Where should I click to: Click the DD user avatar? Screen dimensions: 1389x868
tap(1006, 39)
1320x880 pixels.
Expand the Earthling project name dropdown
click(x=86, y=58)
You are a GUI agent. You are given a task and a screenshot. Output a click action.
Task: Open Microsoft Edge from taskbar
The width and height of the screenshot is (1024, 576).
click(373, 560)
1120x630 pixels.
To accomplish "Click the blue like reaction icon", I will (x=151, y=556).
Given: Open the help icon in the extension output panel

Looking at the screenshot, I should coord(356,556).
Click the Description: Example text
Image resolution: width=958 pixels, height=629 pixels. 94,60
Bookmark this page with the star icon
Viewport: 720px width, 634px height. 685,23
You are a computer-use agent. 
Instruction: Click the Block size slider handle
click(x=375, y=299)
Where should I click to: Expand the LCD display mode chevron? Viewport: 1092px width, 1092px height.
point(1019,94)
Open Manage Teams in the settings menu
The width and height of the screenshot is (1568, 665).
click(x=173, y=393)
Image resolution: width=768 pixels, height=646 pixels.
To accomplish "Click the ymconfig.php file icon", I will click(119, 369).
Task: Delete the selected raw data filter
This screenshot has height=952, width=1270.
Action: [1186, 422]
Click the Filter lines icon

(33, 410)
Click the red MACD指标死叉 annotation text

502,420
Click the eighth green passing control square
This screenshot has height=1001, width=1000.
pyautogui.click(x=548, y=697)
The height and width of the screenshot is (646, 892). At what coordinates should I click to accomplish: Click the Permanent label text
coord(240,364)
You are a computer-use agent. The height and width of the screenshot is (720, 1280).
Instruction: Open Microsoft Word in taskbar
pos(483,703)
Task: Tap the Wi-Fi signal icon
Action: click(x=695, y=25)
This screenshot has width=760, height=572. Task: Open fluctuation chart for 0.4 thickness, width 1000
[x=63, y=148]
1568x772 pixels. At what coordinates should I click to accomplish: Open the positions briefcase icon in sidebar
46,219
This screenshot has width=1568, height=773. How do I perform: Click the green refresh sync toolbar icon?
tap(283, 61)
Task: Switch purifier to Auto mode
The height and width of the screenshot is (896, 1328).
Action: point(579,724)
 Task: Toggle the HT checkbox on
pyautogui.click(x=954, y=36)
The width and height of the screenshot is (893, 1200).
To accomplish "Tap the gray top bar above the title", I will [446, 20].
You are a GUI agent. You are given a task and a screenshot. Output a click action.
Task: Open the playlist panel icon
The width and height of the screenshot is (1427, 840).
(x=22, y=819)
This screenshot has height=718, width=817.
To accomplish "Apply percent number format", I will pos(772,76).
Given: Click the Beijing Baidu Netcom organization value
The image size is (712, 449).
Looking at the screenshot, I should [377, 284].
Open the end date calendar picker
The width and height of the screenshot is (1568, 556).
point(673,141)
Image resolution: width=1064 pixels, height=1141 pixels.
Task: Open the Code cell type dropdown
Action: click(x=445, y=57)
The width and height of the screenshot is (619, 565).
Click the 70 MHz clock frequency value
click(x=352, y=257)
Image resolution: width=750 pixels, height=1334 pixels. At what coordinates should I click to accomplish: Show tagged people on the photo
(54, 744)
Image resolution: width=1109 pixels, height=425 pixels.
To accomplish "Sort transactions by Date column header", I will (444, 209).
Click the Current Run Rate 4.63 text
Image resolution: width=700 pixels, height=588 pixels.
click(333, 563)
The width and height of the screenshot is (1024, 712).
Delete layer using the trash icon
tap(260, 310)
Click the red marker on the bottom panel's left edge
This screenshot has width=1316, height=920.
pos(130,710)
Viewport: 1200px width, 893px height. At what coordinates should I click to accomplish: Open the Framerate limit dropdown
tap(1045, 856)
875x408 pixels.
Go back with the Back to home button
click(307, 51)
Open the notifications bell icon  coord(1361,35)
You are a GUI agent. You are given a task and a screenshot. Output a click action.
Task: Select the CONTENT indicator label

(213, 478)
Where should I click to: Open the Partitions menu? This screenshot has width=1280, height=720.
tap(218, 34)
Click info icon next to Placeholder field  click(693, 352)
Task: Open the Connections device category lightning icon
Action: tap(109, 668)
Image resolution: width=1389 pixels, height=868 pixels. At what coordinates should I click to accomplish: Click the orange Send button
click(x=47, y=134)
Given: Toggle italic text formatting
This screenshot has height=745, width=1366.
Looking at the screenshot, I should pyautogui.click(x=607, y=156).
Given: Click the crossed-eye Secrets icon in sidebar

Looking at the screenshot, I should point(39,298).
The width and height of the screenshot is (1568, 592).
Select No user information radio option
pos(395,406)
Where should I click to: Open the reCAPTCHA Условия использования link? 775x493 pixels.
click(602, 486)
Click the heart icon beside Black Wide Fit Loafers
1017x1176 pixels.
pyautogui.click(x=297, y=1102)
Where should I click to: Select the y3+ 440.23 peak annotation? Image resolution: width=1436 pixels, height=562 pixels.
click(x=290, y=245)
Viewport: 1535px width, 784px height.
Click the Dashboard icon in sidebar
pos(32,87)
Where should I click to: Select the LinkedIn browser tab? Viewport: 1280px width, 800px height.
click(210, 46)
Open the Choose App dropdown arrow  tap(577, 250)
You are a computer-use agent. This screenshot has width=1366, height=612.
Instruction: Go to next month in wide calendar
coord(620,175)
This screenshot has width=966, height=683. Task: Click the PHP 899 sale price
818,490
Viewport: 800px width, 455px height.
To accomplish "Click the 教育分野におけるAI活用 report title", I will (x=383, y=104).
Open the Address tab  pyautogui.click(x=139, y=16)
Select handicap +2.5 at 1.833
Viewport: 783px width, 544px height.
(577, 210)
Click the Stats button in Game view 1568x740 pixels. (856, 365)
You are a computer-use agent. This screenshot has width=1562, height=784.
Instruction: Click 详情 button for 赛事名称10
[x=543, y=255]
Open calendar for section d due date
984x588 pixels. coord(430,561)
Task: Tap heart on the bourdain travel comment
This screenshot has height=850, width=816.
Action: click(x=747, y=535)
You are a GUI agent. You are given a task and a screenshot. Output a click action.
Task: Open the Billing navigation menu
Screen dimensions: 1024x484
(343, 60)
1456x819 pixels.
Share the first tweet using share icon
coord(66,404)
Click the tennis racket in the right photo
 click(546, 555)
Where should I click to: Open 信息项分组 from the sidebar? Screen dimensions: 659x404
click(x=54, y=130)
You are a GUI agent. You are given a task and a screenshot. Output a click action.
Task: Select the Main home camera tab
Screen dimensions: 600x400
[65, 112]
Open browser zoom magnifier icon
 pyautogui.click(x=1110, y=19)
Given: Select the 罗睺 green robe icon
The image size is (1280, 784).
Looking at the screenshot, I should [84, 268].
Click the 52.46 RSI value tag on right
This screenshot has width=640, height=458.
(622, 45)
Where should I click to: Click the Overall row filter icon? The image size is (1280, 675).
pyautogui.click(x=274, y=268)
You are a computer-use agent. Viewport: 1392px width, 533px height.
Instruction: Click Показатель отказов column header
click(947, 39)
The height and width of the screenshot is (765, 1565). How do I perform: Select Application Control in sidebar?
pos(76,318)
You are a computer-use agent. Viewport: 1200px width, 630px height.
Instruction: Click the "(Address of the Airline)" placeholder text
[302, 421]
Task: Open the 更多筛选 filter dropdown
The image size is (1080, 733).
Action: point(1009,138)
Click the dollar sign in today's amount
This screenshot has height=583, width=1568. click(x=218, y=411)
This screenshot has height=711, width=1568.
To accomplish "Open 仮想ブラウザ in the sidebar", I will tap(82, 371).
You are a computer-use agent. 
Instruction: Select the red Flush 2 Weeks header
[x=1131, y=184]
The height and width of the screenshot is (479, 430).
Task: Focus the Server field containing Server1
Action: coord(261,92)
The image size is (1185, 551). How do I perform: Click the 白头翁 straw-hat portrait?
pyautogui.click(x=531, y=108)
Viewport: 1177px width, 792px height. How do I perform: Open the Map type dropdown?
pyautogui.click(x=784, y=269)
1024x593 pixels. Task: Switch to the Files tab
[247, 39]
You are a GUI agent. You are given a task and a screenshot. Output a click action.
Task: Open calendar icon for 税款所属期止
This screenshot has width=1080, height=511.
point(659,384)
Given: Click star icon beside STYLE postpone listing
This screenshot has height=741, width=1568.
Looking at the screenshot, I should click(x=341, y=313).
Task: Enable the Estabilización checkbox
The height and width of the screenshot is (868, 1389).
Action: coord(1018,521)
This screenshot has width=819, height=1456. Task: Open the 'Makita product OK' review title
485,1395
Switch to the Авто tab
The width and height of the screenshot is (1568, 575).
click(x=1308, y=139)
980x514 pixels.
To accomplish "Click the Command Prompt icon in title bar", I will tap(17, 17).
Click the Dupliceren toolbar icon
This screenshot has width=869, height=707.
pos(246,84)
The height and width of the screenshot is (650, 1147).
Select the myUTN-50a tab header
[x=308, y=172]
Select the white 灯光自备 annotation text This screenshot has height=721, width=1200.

--- --- ---

EXERCISE DETAILS
Go through the material above and copy each line that has the word "heart".

SOLUTION TO THE EXERCISE
Click the heart icon beside Black Wide Fit Loafers
Task: Tap heart on the bourdain travel comment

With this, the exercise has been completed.